Not yet. Here's the plan:
0. Current Mule (ie, 21.4) has an explicit component of each
character to indicate the charset, which is trivially translated
to an X11 registry, and used to look up the font. There is no
internal concept of Unicode.
1. Add functions to parse Unicode Consortium translation tables, and
convert to internal tables. Provide unicode coding-systems which
use these tables to translate to Mule code internally. Provide
unicode<->Mule code functions for individual characters (unicodes
are not of character type, they are integers).
2. Change internal code to Unicode.
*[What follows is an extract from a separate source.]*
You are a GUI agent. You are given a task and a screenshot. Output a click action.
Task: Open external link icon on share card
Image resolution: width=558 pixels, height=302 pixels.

Provide unicode->X11 registry
mapping tables for redisplay on X11. Maybe swap representations
of integers and characters (currently integers are 31-bit,
characters are 30-bit with several bits unused). This swap is
trivial, but was vetoed 3 years ago on the grounds that we didn't
support Unicode, but people do edit >1GB files (really!)
Currently we have completed stage 1.
The problem of not corrupting data is independent of the Unicode
transition, and we *absolutely* have to do something about that soon
(and I hope to get it backported to 21.4, too---it's a historic
problem with Mule, nothing new).
Vladimir> The characters that do get whacked are from different
Vladimir> parts of Unicode - circled Kanas,
The circled kana are corporate characters not part of JIS X 0201,
0208, or 0212, thus will not be supported by existing Mule charsets.
There is no Devanagari charset in XEmacs. I would guess that the
missing Hangul are similar to the circled kana, not part of the
relevant standard. (I suspect that XEmacs Mule follows the JIS X
0208.1990, JIS X 0212.1990, and KSC 5601.1991 standards).
Vladimir> The problem of a good Unicode editor is very much
Vladimir> present. It would be great if xemacs could fill that
Vladimir> space :)
That's where I'd like to go! But unless we get more people who are
willing to work on XEmacs in some way[1], it's going to take a fair
amount of time.
Footnotes:
[1] Doesn't have to be directly on that---it's possible to "trade"
among developers, or reduce the bug fixing burden on core developers,
etc, and so allow them to work on the features you want.